Vermutlich in den späten 1480er Jahren ließen Konrad von Ahelfingen und Wilhelm von Urbach die Kilianskirche in Mundelsheim am Neckar umfangreich mit spätgotischen Fresken ausmalen. Es sind Bildfelder, wie sie damals regional Mode waren, etwa in der Cornelienkirche von Bad Wimpfen. Vermutlich waren damit Künstler und Handwerker aus der weiteren Umgebung, wie Kleingartach, Zeutern und/oder Ulm beauftragt. Im Zuge der Reformation wurden die Fresken in der Kilianskirche schon nach wenigen Generationen wieder übertüncht und gerieten so in Vergessenheit. 1892 bis 1895 wurde ein Teil der Fresken wieder entdeckt und restauriert, darunter die Südwand des Langhauses mit einer Darstellung des Weltgerichts. Genau auf dieses Gericht fiel der Blick der Eintretenden durch den Haupteingang.

In einer eigenen rot-weiß-grünen Wolkenzone sieht man dort links, wie zahlreiche Menschen in die Himmelspforte eintreten und die Pforte fast vollständig ausfüllen, so dass man sich an den Altar des Ulmer Meisters Martin Schaffner (Augustinermuseum Freiburg im Breisgau) erinnert, der zeitgleich entstanden ist. In Mundelsheim kann man vor der Pforte noch Engel erkennen, dank ihrer prägnanten und tiefroten Flügel. Einer von ihnen zieht links einen gerade Auferstandenen aus dem Grab – eine dramatische Szene, wie sie dem Lebensgefühl um 1500 entsprach. Die blasse Kolorierung entspricht nicht der Originalfärbung, sondern soll andeuten, dass hier eine Freilegung nachträglich nach bestmöglichem Befund koloriert wurde. Es ist davon auszugehen, dass demnächst andere Rekonstruktionstechnik einen viel genaueren Befund ermöglichen, so dass von einer neuen Welle der Rekonstruktions-Rekonstruktionen auszugehen sein wird. Ähnliches erlebte man im Film, seit es technisch möglich ist, Schwarzweiß-Filme nachträglich zu kolorieren.
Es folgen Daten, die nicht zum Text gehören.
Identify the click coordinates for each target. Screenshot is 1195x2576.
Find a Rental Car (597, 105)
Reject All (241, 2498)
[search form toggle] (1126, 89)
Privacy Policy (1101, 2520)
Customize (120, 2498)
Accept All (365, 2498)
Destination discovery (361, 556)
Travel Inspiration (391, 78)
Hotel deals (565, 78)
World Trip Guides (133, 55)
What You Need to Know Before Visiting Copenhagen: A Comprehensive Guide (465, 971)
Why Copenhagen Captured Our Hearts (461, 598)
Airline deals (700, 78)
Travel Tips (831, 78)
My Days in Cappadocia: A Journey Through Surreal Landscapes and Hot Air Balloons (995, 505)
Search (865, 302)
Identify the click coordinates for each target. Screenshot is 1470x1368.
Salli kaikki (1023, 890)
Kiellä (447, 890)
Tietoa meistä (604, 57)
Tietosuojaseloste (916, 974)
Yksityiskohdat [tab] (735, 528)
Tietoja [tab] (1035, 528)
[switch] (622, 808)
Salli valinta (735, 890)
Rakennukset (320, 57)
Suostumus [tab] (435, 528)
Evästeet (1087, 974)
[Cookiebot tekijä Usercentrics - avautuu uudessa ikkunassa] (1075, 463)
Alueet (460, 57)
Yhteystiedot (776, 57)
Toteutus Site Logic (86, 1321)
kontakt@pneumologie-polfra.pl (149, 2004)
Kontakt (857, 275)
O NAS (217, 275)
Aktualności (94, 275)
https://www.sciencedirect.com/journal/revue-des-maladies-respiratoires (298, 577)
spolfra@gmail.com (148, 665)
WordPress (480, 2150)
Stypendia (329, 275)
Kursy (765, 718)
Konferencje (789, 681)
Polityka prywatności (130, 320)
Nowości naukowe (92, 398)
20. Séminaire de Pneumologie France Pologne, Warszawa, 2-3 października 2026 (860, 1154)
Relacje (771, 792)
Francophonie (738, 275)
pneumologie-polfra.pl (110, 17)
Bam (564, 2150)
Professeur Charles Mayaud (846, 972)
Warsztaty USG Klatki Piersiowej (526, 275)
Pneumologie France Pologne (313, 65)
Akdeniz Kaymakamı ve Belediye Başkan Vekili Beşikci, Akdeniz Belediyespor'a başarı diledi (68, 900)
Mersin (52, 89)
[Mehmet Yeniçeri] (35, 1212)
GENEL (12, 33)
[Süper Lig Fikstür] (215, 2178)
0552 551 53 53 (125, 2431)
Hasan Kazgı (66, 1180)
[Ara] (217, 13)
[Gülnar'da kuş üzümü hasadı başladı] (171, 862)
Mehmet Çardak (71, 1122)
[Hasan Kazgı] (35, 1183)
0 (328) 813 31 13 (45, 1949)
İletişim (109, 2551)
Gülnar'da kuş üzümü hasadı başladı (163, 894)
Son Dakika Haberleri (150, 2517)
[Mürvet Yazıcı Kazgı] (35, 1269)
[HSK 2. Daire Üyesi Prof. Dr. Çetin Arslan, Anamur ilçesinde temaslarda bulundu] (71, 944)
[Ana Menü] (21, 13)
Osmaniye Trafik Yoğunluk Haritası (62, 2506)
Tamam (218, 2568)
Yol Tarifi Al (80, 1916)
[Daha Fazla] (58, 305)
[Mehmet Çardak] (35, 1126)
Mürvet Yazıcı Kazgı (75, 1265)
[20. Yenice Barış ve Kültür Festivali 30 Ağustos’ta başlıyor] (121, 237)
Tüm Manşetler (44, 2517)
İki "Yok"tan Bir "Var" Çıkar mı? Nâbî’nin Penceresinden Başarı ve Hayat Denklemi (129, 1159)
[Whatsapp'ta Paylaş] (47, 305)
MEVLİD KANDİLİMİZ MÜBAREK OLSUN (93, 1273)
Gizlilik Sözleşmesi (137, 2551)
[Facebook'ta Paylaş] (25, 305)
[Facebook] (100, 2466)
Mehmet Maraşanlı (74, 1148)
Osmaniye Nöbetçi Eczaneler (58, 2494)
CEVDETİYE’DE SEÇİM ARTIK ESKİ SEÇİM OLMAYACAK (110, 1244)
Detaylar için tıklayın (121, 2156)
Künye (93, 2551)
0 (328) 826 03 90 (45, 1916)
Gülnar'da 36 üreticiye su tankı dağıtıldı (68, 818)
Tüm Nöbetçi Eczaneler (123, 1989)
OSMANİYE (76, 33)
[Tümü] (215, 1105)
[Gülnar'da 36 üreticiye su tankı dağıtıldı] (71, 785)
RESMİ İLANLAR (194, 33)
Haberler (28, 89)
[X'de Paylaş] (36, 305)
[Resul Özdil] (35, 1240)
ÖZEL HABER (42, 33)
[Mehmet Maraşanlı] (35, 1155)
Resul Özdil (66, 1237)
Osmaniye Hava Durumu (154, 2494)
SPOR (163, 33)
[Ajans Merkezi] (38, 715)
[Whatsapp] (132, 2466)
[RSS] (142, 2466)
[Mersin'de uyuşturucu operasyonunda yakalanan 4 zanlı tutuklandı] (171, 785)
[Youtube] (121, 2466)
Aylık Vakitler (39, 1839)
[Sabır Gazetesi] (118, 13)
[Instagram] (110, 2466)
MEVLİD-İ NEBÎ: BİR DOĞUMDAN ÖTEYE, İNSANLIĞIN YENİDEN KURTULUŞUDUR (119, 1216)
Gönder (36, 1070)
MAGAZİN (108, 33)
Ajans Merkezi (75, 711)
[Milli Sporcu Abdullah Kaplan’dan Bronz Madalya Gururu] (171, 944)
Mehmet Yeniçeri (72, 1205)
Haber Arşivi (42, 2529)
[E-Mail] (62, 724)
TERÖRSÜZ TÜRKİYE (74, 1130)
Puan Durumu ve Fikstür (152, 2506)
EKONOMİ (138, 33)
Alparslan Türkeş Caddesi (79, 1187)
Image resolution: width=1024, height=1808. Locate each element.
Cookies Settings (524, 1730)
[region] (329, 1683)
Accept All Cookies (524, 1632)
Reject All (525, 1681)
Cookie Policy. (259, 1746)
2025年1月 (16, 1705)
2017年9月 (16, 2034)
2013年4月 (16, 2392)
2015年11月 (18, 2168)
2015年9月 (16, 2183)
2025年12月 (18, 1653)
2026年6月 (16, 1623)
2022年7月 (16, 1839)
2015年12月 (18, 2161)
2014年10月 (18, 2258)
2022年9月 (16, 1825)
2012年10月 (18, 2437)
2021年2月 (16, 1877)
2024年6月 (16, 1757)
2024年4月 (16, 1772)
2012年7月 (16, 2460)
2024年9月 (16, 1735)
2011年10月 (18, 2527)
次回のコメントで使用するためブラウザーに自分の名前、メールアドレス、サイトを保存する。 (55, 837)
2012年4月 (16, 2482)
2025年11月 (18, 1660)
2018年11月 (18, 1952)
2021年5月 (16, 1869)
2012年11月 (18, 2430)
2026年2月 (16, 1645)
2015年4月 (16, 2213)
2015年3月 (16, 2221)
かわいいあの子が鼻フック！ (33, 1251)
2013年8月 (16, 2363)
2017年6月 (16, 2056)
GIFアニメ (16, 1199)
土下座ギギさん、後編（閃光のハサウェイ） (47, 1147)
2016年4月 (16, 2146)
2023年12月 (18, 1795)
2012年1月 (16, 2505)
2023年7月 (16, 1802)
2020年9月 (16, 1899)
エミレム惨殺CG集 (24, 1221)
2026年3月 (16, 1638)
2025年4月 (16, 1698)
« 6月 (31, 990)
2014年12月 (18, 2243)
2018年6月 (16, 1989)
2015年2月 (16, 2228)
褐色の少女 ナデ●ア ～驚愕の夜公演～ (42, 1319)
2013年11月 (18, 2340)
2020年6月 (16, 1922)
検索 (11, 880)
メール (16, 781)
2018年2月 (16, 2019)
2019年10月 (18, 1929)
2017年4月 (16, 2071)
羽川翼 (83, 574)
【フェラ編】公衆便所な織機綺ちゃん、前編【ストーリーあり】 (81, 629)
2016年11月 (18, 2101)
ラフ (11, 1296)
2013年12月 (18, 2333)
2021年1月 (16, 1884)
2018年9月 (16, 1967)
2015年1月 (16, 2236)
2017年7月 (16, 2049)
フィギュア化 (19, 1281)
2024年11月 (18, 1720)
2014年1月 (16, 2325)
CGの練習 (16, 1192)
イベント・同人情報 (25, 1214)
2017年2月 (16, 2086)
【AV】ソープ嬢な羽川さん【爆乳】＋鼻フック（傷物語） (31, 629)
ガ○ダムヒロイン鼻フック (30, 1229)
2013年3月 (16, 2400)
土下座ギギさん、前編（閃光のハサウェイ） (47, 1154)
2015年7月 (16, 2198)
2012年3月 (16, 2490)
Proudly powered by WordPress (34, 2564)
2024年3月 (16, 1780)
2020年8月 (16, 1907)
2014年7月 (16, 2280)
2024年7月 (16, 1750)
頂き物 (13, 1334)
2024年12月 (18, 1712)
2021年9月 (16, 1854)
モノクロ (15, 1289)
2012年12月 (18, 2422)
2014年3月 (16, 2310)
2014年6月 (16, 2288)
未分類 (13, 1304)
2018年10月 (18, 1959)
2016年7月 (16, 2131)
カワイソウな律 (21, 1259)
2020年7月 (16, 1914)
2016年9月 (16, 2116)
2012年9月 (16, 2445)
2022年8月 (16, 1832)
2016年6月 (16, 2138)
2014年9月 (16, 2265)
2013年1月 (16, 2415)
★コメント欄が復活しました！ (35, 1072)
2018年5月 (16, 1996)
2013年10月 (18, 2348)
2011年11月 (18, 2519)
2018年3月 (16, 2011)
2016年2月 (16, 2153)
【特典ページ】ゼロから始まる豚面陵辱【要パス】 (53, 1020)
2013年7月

Erst dann wird sich zeigen, ob die goldenen Einsprengsel, die sich auf dem Fresko an verschiedenen Stellen finden, tatsächlich dem Original entsprechen oder eine moderne Zutat sind. Auch besteht dann neue Hoffnung, dass die Bildunterschrift, die sich nur in wenigen Buchstaben in deutscher Sprache erhalten hat, wieder lesbar wird und zu weiteren Aufschlüssen führt.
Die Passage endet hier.